If you only know Jane Fonda and Lily Tomlin from "Grace and Frankie", you should go watch the movie 9 to 5 featuring them alongside Dolly Parton. It was a big moment in the '80s, because it directly called out the male-centered work environment that women faced. Together the girls band against their sexist boss and get caught in a mix-up involving a dead body. That’s all I’ll say. And of course, it gave us one of Dolly’s biggest hits, “Nine to Five”.

 

 

 

So Jane Fonda made a splash in the '80s with her funny friends and her workout tapes, but she’d actually been in the public eye for a long time before that. Her father was the legendary actor Henry Fonda, whom you might recognize if you ever had to watch Grapes of Wrath in English class. He was a movie star, and so his daughter had a spotlight on her from day one. Jane made her own name for herself, acting in theater productions and then movies. Throughout the 1960s, she was in a string of hits, most famously Barbarella, where she played a sexual space traveller from the future. She went on to win 2 Oscars in the 1970s (one more than her father), and in the 1980s she reinvented herself as a fitness guru, basically pioneering the home work-out tapes craze and VHS industry.

 

 

 

Jane Fonda is also known for her activism, for better or for worse. As you’ll see if you check out the new documentary, Fonda was heavily criticized in the 1970s for her opposition to American involvement in Vietnam. These days, she is a strong supporter of women’s rights and spoke at the first Women’s March in 2017. Her non-profit Jane Fonda Center for Adolescent Reproductive Health aims to educate young girls about their health and help prevent teen pregnancy.
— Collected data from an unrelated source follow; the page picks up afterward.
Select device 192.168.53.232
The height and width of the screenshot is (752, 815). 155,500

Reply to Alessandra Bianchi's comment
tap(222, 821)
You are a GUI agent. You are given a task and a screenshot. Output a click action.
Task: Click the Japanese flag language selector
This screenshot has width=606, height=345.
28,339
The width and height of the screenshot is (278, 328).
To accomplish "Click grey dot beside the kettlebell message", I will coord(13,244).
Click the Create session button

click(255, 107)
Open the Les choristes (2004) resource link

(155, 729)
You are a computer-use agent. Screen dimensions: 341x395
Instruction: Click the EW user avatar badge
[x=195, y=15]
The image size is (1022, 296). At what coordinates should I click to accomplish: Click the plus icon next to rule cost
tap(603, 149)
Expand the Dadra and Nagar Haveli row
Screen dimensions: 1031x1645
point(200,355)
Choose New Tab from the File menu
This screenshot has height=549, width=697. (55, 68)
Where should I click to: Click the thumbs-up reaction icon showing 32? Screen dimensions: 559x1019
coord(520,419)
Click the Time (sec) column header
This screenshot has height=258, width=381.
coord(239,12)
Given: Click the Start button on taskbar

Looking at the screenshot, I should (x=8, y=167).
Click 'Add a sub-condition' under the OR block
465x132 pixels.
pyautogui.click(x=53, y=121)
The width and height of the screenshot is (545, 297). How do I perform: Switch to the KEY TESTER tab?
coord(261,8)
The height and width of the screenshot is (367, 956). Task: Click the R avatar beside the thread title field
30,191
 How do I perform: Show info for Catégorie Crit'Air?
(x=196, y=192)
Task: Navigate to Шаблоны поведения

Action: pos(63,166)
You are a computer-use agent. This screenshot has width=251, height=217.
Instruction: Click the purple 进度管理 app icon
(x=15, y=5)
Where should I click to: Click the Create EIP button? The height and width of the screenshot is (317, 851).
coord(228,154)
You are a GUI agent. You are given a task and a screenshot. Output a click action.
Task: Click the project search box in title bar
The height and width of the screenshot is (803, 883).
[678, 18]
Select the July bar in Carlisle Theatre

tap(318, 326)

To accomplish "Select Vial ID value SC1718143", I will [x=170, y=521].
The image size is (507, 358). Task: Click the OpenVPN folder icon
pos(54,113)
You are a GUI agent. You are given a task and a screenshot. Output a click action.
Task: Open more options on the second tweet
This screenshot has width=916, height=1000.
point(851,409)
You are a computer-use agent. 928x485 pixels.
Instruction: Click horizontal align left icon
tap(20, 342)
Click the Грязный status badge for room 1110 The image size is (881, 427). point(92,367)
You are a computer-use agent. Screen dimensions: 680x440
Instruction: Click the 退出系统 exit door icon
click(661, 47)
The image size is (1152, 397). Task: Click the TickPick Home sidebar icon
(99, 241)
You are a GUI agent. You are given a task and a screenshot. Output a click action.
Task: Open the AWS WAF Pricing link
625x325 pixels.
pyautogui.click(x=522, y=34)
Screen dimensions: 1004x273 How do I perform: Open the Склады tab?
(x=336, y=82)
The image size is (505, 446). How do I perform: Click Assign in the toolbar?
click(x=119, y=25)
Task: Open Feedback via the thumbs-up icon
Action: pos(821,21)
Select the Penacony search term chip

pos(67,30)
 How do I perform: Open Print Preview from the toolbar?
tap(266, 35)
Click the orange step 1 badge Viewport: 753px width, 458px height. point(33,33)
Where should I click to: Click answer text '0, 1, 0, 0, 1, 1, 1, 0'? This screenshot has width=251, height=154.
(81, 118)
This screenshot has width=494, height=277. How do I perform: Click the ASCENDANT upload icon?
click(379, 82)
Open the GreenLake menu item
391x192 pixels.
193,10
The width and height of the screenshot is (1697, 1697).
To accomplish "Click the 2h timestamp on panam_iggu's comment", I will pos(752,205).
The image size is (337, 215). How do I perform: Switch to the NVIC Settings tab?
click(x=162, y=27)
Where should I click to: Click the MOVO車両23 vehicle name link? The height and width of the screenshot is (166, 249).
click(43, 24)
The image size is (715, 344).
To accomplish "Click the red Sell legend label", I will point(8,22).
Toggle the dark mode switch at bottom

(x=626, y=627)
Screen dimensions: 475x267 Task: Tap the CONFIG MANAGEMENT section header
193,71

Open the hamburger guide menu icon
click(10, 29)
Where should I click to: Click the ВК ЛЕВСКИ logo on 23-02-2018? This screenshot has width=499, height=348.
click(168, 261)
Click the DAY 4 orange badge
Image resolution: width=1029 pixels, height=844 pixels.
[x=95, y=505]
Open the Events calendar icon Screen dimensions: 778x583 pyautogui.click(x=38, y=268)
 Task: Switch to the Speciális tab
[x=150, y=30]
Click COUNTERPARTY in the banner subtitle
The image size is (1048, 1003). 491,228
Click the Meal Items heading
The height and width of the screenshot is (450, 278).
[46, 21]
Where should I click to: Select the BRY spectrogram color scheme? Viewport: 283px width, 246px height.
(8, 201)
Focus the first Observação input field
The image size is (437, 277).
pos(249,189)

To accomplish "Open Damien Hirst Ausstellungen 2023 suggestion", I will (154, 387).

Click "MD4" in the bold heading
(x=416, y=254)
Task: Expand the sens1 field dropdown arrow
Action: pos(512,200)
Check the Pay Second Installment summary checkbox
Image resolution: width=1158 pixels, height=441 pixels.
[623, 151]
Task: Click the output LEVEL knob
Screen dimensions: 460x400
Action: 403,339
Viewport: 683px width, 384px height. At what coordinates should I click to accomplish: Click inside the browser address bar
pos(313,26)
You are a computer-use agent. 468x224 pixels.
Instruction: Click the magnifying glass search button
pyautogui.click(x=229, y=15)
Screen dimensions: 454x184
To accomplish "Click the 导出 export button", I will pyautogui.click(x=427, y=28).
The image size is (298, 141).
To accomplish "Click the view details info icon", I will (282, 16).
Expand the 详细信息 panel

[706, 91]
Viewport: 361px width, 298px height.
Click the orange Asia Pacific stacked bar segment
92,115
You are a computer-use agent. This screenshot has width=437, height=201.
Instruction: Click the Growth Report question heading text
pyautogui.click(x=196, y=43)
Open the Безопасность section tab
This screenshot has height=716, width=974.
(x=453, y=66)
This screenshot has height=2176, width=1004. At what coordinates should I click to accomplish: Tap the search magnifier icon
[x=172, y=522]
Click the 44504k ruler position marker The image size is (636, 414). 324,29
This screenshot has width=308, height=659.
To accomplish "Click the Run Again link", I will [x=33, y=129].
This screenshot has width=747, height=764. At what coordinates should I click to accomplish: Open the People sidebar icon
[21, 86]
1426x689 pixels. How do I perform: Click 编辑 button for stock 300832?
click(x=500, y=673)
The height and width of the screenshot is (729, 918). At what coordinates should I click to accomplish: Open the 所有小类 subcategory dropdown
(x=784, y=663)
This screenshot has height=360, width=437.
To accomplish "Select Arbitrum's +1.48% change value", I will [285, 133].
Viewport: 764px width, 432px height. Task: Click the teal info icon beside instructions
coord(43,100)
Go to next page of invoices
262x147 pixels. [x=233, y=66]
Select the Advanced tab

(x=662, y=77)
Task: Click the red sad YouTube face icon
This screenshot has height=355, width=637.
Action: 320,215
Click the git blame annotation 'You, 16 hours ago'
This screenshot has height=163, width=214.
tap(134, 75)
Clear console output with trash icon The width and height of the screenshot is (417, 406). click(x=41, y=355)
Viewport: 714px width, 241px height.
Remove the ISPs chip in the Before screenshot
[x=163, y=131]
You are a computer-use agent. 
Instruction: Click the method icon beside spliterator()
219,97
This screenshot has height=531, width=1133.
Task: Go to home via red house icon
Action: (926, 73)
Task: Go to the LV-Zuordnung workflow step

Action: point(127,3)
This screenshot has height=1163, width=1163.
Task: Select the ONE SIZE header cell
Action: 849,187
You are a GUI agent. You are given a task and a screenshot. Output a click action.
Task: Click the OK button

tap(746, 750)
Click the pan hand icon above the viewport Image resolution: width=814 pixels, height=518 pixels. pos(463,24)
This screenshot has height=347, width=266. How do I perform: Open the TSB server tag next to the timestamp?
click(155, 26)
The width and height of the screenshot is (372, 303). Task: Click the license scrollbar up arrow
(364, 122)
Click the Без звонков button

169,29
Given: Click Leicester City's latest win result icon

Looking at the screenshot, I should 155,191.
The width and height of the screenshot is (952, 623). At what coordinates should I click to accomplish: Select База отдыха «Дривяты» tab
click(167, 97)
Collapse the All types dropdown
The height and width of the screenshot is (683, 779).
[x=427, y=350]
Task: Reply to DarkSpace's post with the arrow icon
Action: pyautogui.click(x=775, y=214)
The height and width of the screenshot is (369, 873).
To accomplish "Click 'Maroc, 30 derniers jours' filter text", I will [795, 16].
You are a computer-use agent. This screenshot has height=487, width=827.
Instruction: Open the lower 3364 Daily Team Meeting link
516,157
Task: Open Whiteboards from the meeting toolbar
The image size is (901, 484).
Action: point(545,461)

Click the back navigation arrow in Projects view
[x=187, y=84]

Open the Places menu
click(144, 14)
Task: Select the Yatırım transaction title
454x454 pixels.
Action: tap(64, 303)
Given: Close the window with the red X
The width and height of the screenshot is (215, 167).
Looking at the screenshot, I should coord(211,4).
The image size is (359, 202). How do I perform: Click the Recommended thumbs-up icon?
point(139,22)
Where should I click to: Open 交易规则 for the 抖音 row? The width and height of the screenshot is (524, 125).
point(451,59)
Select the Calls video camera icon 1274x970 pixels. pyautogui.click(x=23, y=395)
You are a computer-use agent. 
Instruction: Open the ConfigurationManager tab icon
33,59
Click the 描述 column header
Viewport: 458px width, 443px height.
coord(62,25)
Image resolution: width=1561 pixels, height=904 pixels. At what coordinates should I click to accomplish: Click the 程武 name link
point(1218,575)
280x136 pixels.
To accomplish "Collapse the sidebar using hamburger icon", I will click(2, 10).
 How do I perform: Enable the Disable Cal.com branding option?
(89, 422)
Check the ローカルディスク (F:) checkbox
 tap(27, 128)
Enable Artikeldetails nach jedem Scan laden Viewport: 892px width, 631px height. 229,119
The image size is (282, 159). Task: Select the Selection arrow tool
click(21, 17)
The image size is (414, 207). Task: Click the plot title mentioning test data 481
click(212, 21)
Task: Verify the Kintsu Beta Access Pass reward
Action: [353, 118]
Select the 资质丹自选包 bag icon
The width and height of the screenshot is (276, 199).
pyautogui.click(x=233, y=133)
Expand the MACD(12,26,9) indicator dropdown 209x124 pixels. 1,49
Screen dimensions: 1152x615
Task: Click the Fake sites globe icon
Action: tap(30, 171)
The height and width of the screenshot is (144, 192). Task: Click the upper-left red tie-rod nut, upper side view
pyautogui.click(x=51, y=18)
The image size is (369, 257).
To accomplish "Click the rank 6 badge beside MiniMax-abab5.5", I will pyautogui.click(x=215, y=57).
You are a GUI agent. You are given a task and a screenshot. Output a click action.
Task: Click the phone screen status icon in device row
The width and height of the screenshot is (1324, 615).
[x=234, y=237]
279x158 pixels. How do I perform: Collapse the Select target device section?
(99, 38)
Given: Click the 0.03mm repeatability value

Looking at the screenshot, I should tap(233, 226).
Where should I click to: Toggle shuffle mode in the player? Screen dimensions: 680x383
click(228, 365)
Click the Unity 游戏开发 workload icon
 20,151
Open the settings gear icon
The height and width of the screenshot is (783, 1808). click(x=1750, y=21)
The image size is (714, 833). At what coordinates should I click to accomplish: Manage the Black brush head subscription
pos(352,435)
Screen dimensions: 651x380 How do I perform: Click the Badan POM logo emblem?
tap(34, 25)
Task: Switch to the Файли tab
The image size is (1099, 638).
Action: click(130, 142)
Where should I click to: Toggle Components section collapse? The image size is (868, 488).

And that’s one out of her multiple non-profits.

 

This documentary will tell the long and complex story of a woman you should know, as she embodies the Young Hollywood slogan: "It's not about age, it's about attitude!" Now in her “fifth act” (though she doesn’t look even close to her real age of 80), it could be the last serious look back at someone whose influence has been felt by multiple generations.

 

Be sure to catch Jane Fonda In Five Acts in late-September on HBO.